東京教育大学国府台分校主事辞職。退職記念として「川本口話賞会」を創設。


昭和28年4月1日(64歳) 

東京教育大学教育学部特設教員養成部講師に招かれ、昭和35年11月まで奉職。 

その他東京・大阪両学芸大学聾教育課程講師として、昭和33年まで奉職。


昭和29年6月5日(65歳) 

全国聾学校長会より、退職記念として「聾言語教育新講」を出版。


昭和29年12月25日(66歳) 

「総説特殊教育」を青鳥会より発行。「ヘレンケラー・ペスタロッチに献書する」としたためた。 

この著は留学以後30年来の特殊教育における念願であり「自分の半生と生命をかけた」と述懐してはばからぬ所産である。


昭和32年12月21日(69歳) 

群馬大学における第4回教育系学生ゼミナール、聾教育分科会に出席。 

「七度生まれても、この教育の完成に私は生涯を尽くしたい。若き君達はスクラムを心に組んで、この容易ならざる教育に信念をもって励まれるよう」と講演。


昭和33年(69~70歳) 

文部省より「盲聾教育80年史」の筆稿を依頼され、全草案を著述。


昭和33年11月(70歳) 

文部省主催の盲ろう教育80周年記念式典において功労賞を受ける。


昭和34年3月(70歳) 

身体に異常をきたす。


昭和34年5月11日(70歳) 

長男理学博士川本彊雄、気象庁海洋課の深海放射能研究中、過労による心臓衰弱の為、死去。


昭和34年7月12日(70歳) 

胃癌が発覚し、14日に手術を受けるも、既に手の下しようがなく、余命半年と診断される。


昭和34年11月19日(71歳) 

病をおして、東京教育大学において、特設教員養成部の学生に最終講義。


昭和35年1月28日(71歳) 

危篤状態にあるも、都内聾学校長を病床に招き(東京教育大学教育学部長石三次郎教授、同荒川助教授)に後事を託す。

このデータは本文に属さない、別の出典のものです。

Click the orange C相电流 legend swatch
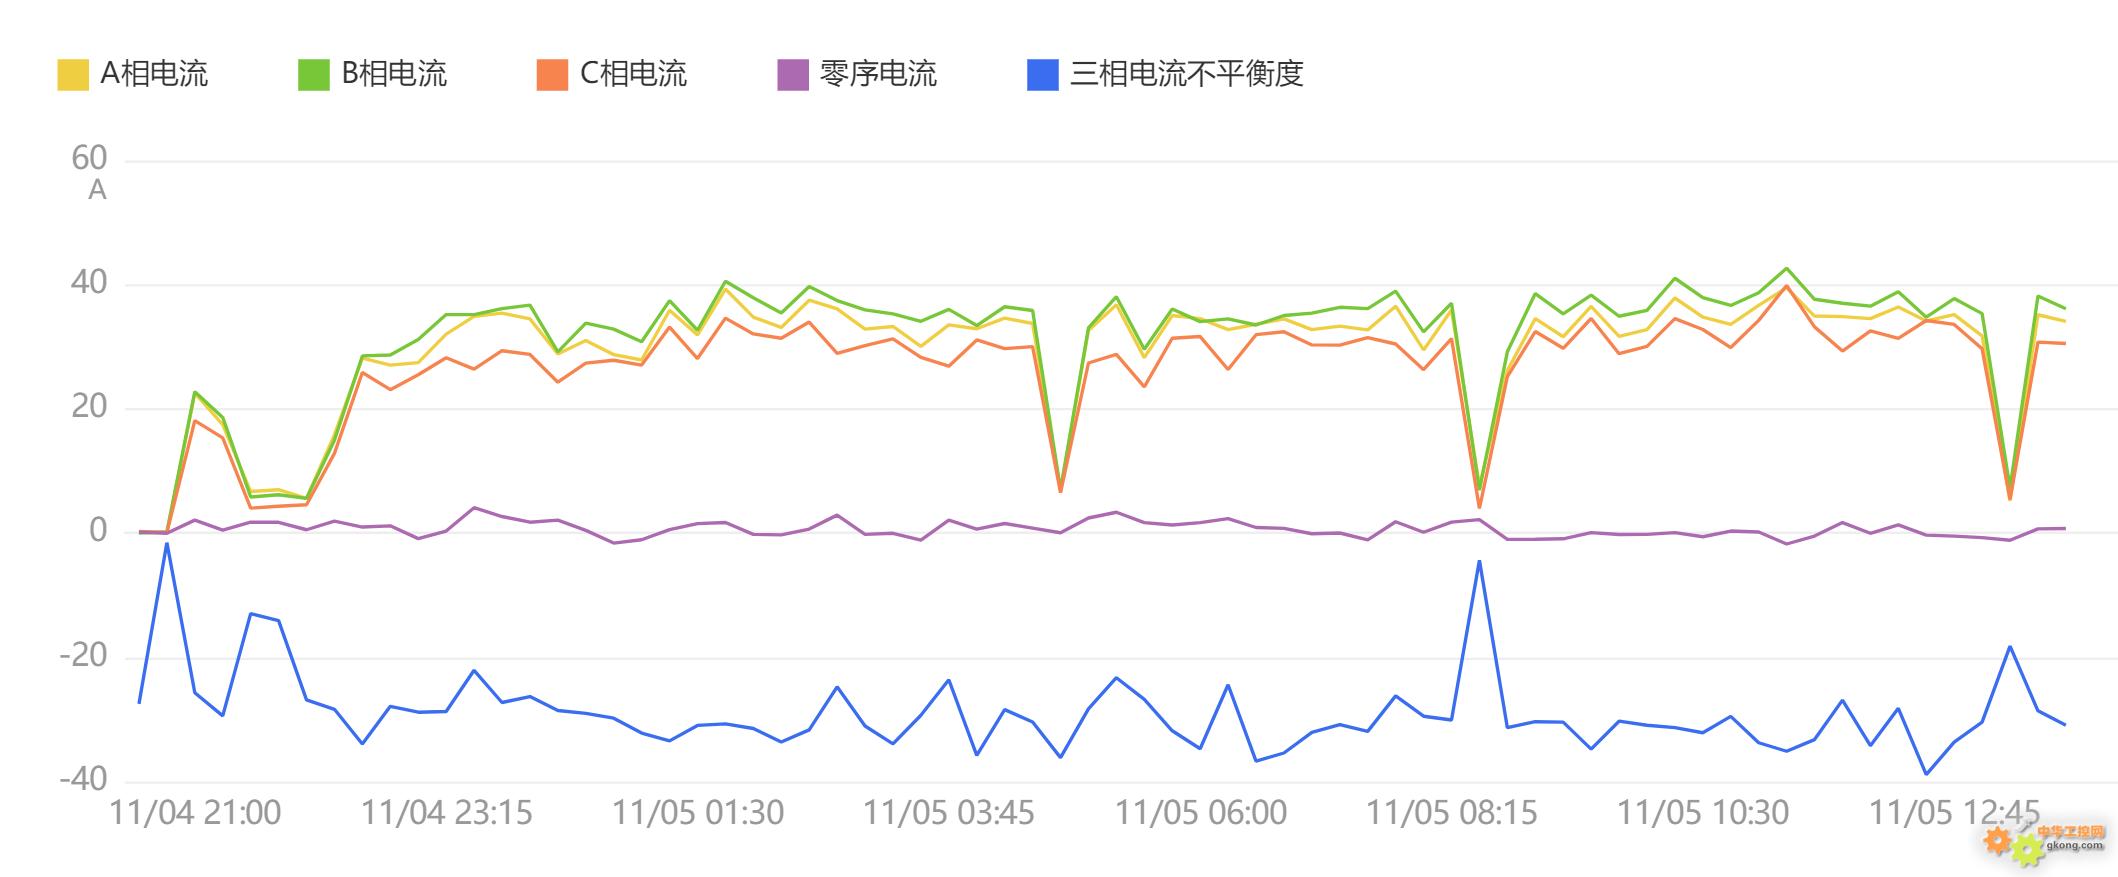 click(552, 75)
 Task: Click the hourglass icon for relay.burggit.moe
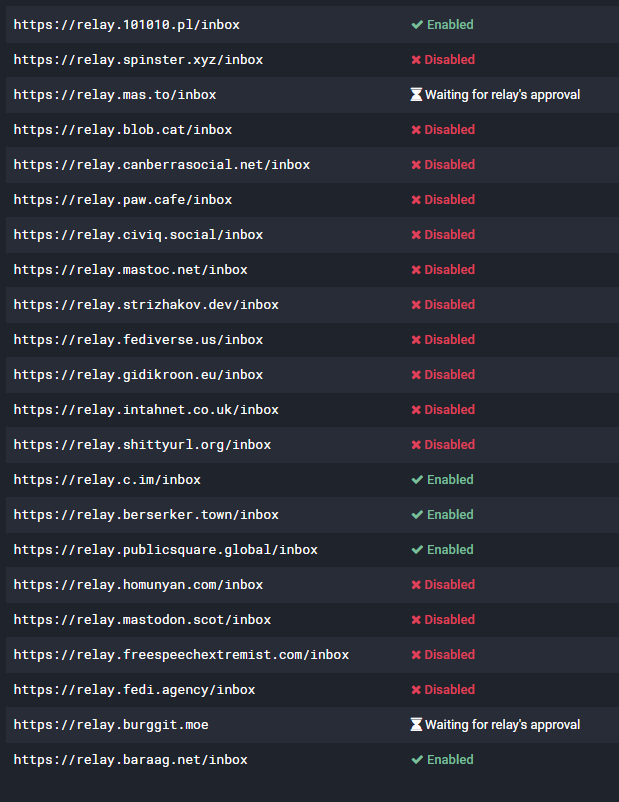(x=416, y=725)
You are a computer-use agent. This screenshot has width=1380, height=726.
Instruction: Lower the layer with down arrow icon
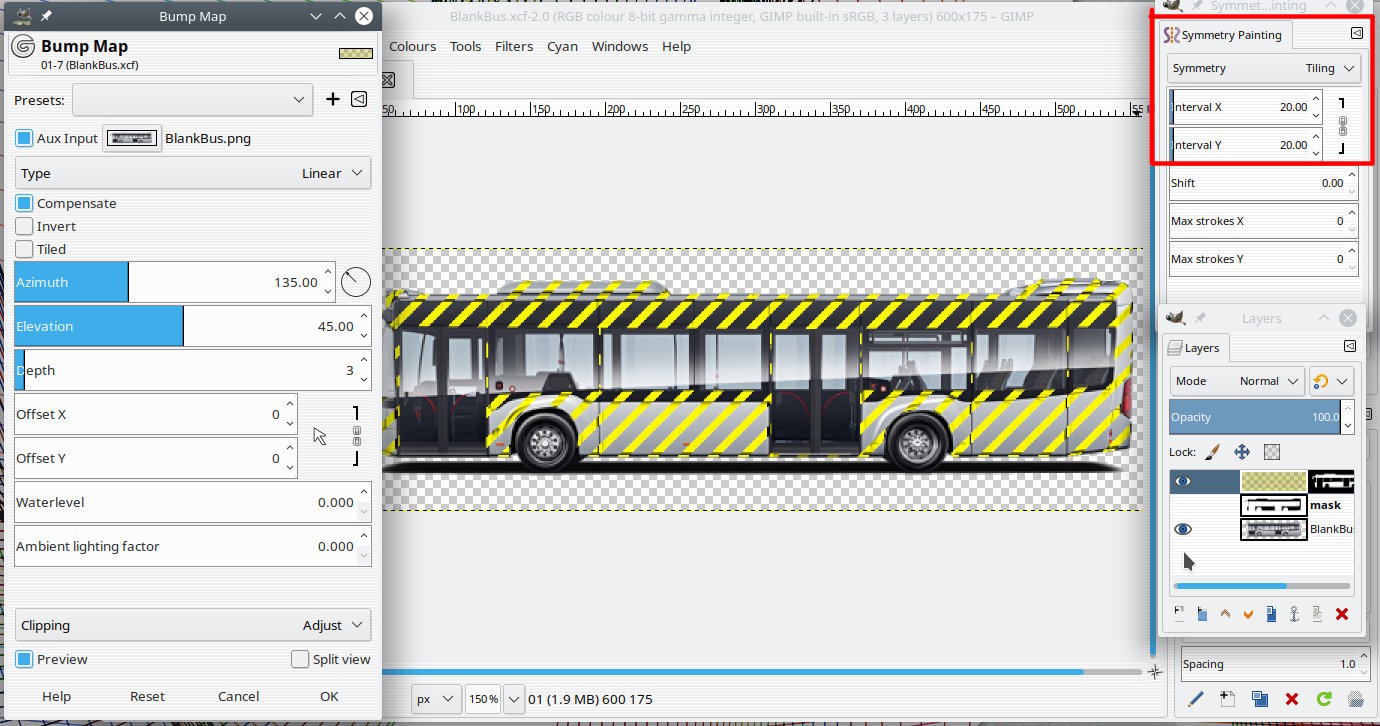(1248, 614)
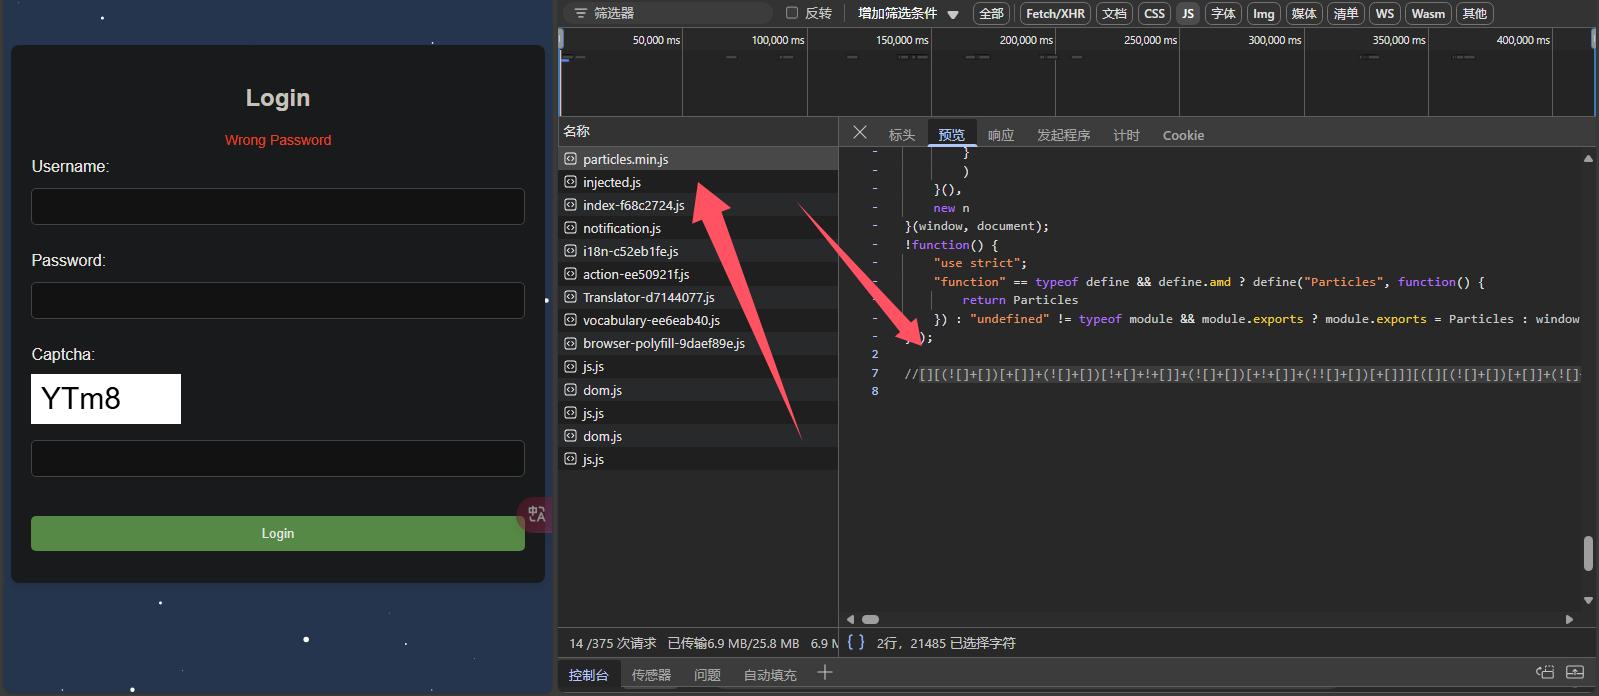Click the filter funnel icon
This screenshot has width=1599, height=696.
[580, 13]
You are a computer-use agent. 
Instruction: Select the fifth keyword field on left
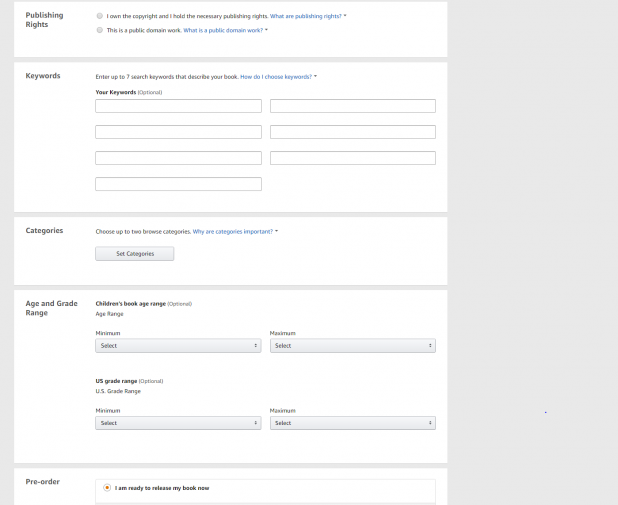coord(179,158)
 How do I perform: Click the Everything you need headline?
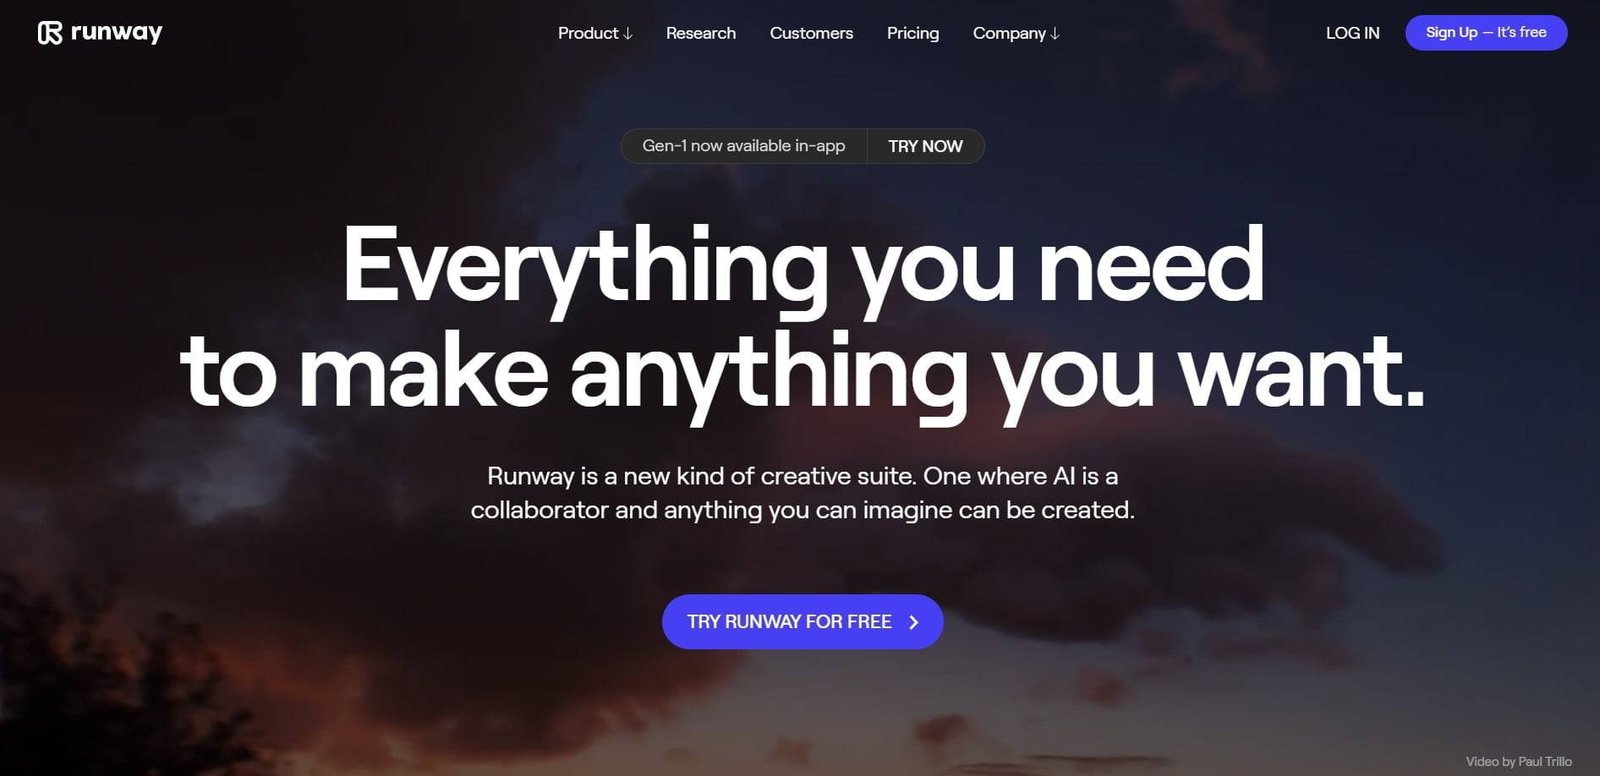pos(803,265)
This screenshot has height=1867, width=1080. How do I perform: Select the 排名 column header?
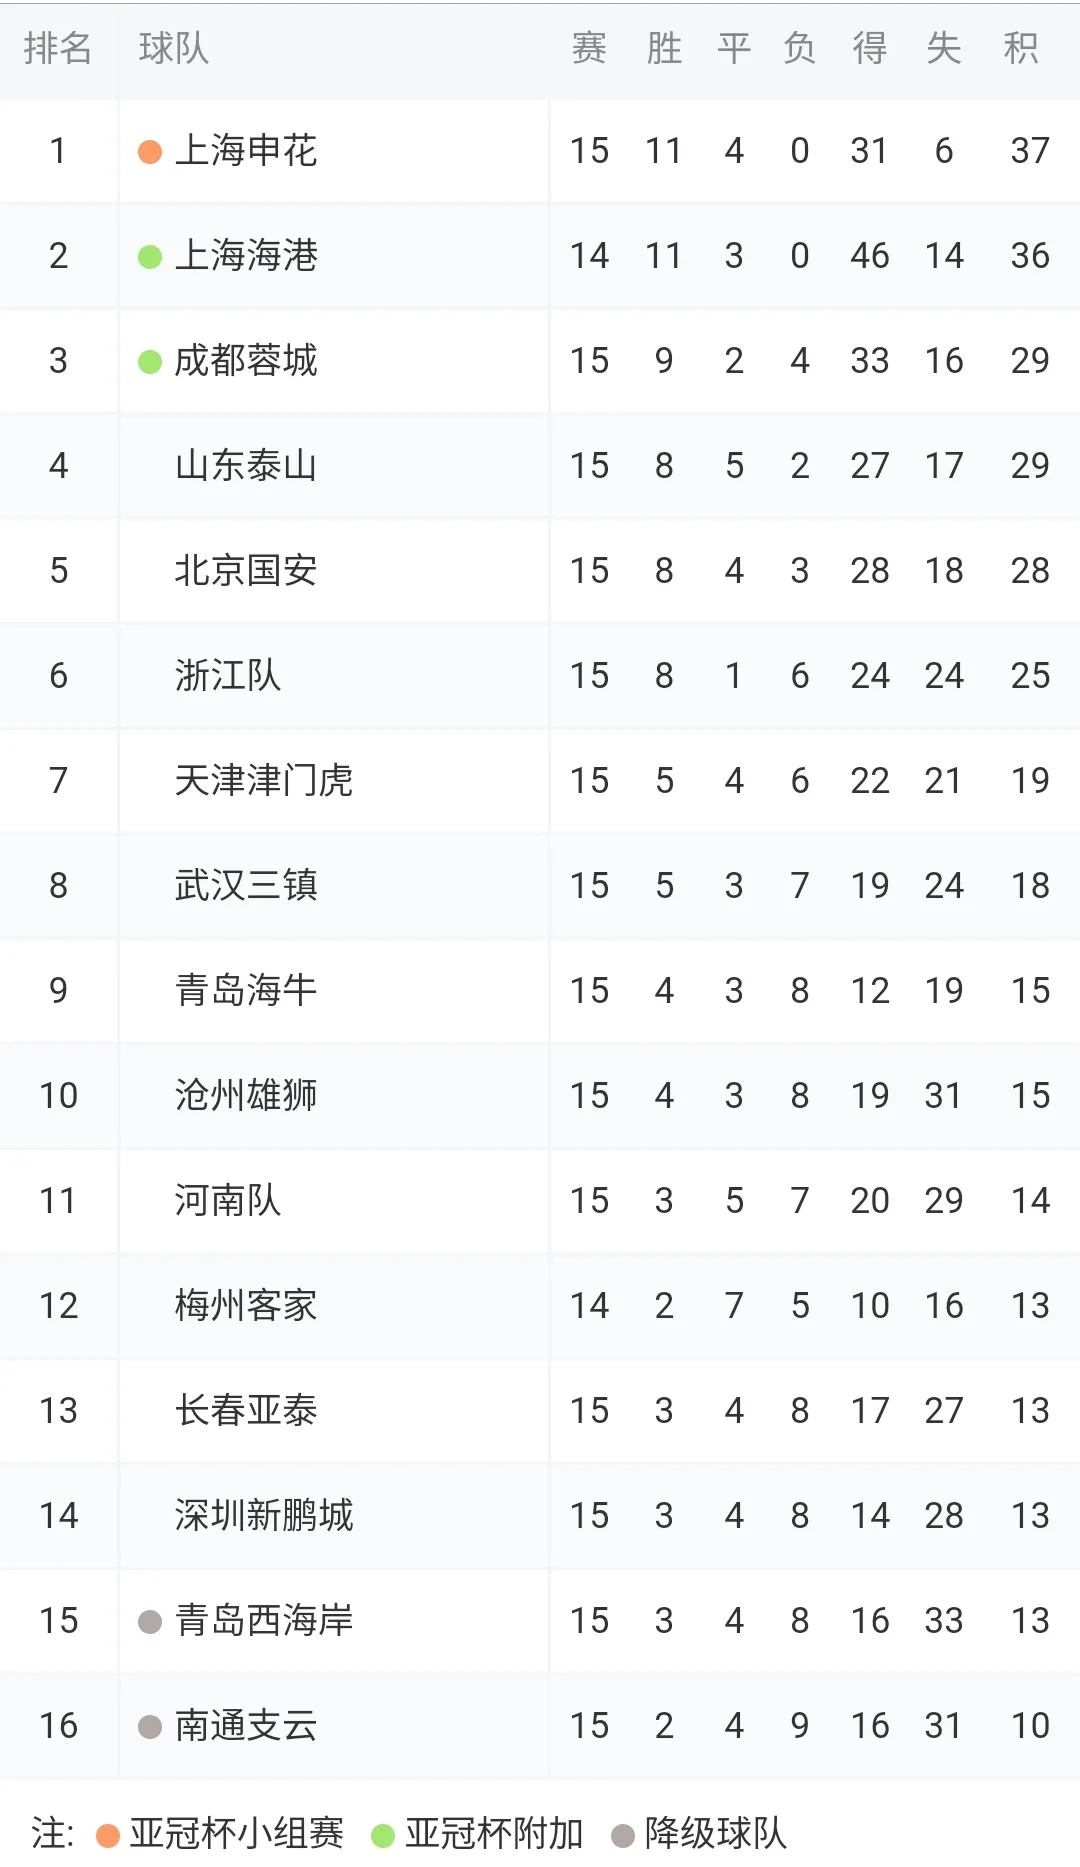pos(58,48)
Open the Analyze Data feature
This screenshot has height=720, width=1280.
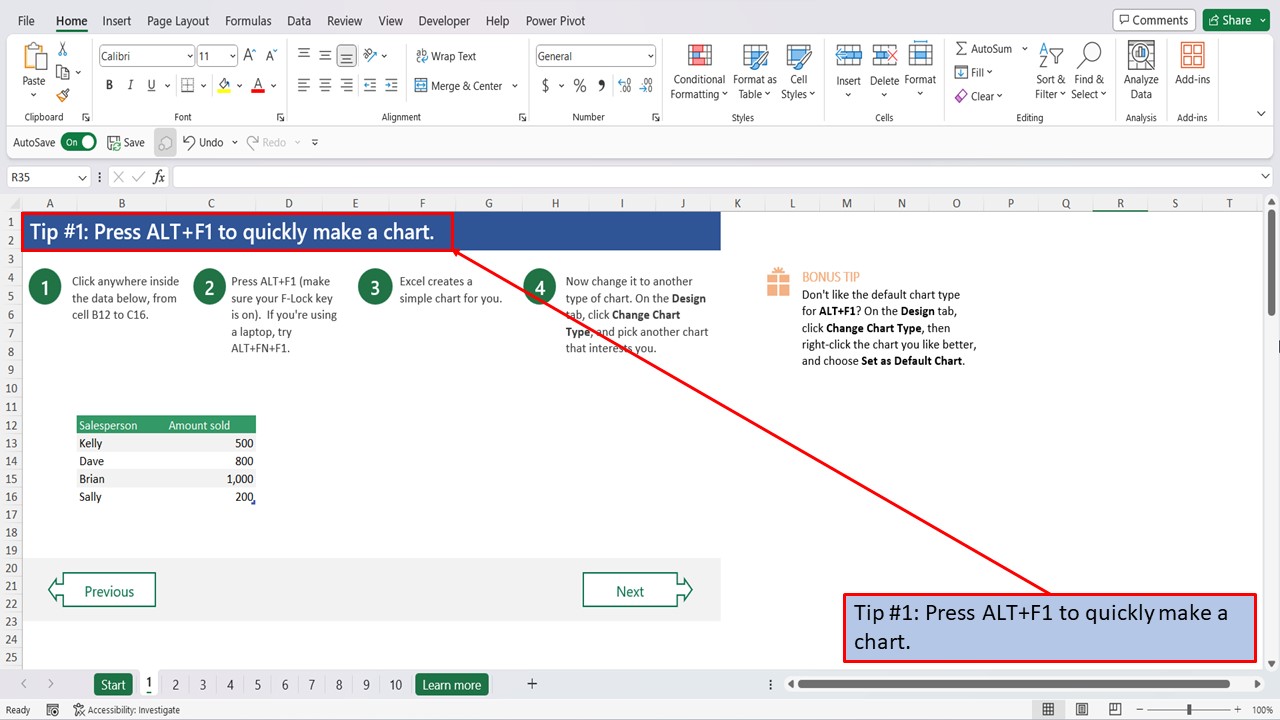point(1140,68)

尚、遺言として、文京区指ヶ谷町の元東京聾唖学校跡に記念碑を立てられんことを、依頼された。


昭和35年3月15日(71歳) 

午後3時30分、意識不明のまま、聾教育の父、ここに永眠。


昭和35年3月17日 

告別式、天皇陛下祭粢料御下賜。

内閣特旨を以て、従三位、正四位、勲三等に録せられ、旭日中綬章を拝授。


昭和35年7月13日 

遺稿「人間の教師」を世に送る。


「川本宇之介の生涯と人間性」から一部修正して引用しました。